Please copy the material below with each "Click" replaced by "Tap" and everything else unchanged, leaving out the pictures.

RECORDED INFORMATION:
▬▬▬▬▬▬

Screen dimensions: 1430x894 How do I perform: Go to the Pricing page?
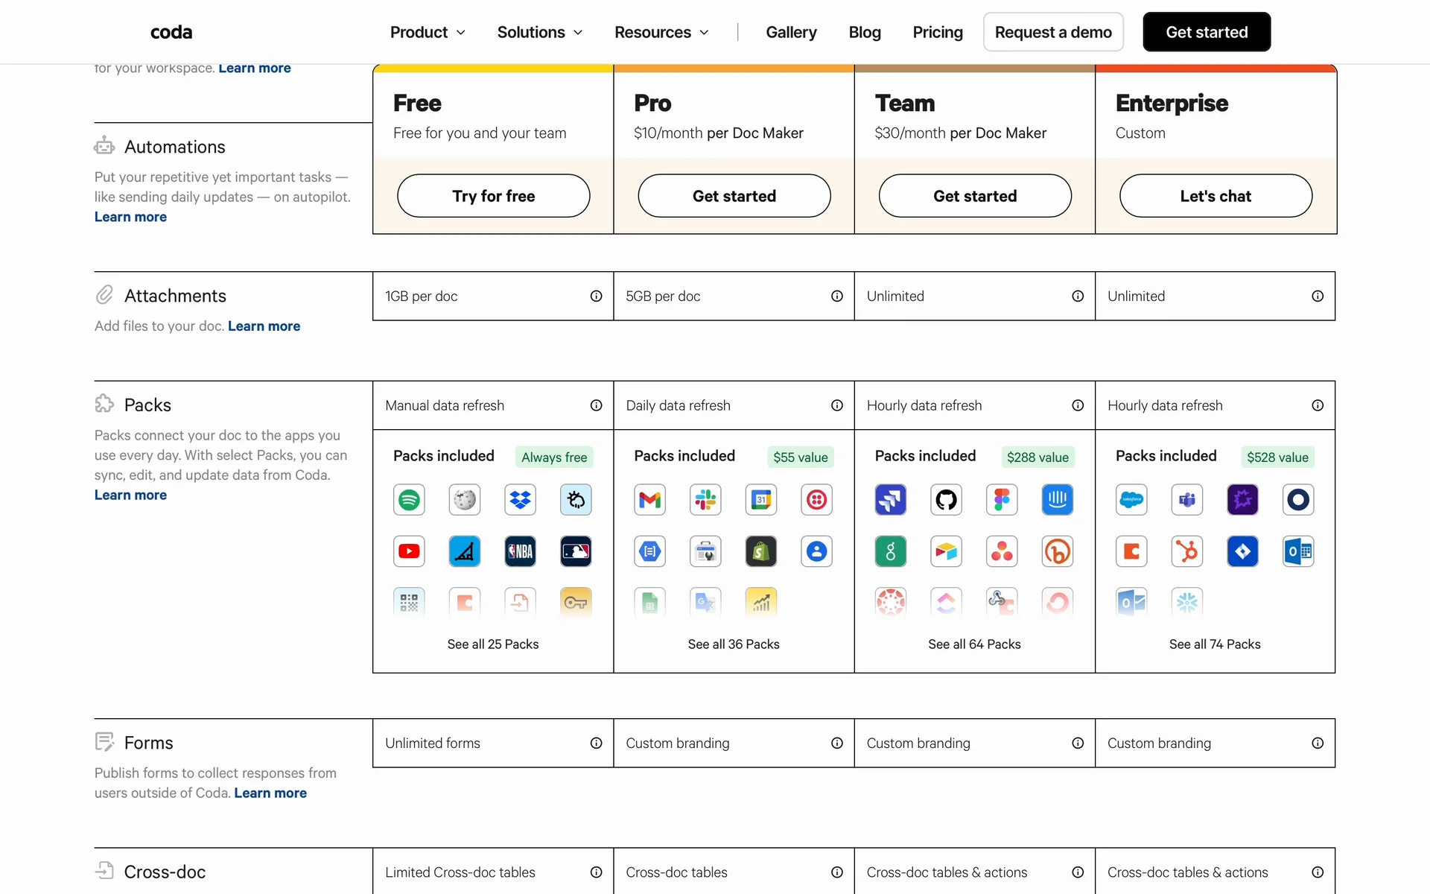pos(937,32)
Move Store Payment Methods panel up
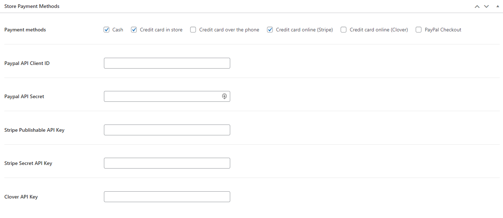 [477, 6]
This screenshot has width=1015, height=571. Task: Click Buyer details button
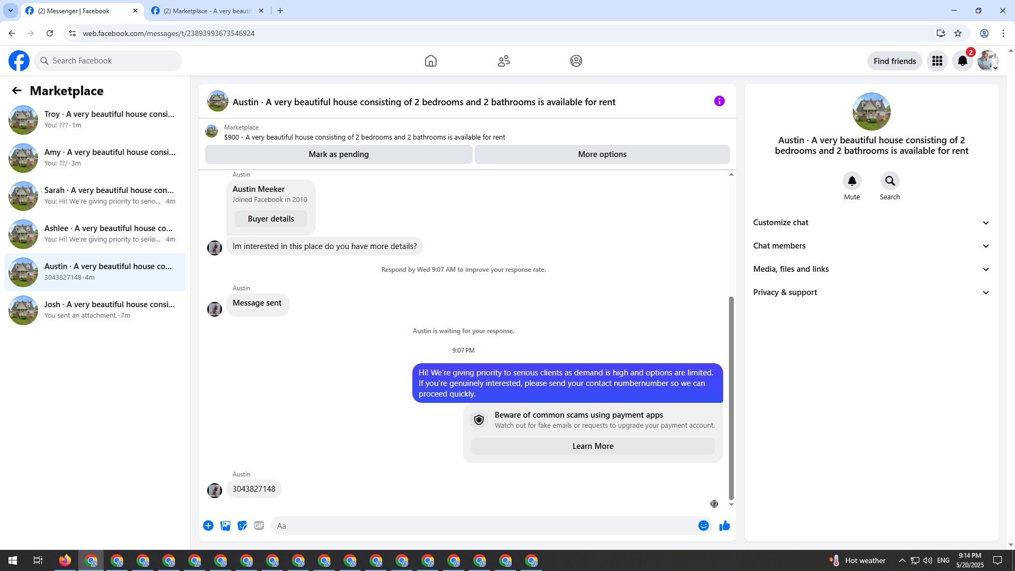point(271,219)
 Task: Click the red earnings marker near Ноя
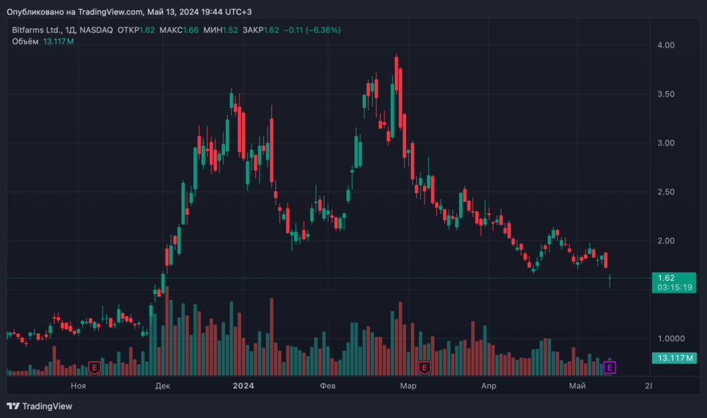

▬▬▬▬▬▬

COMPLETE RESPONSE:
Screen dimensions: 1430x894 How do I perform: Go to the Pricing page?
pos(937,32)
Move Store Payment Methods panel up
 [477, 6]
This screenshot has width=1015, height=571. Task: Tap Buyer details button
point(271,219)
 Task: Tap the red earnings marker near Ноя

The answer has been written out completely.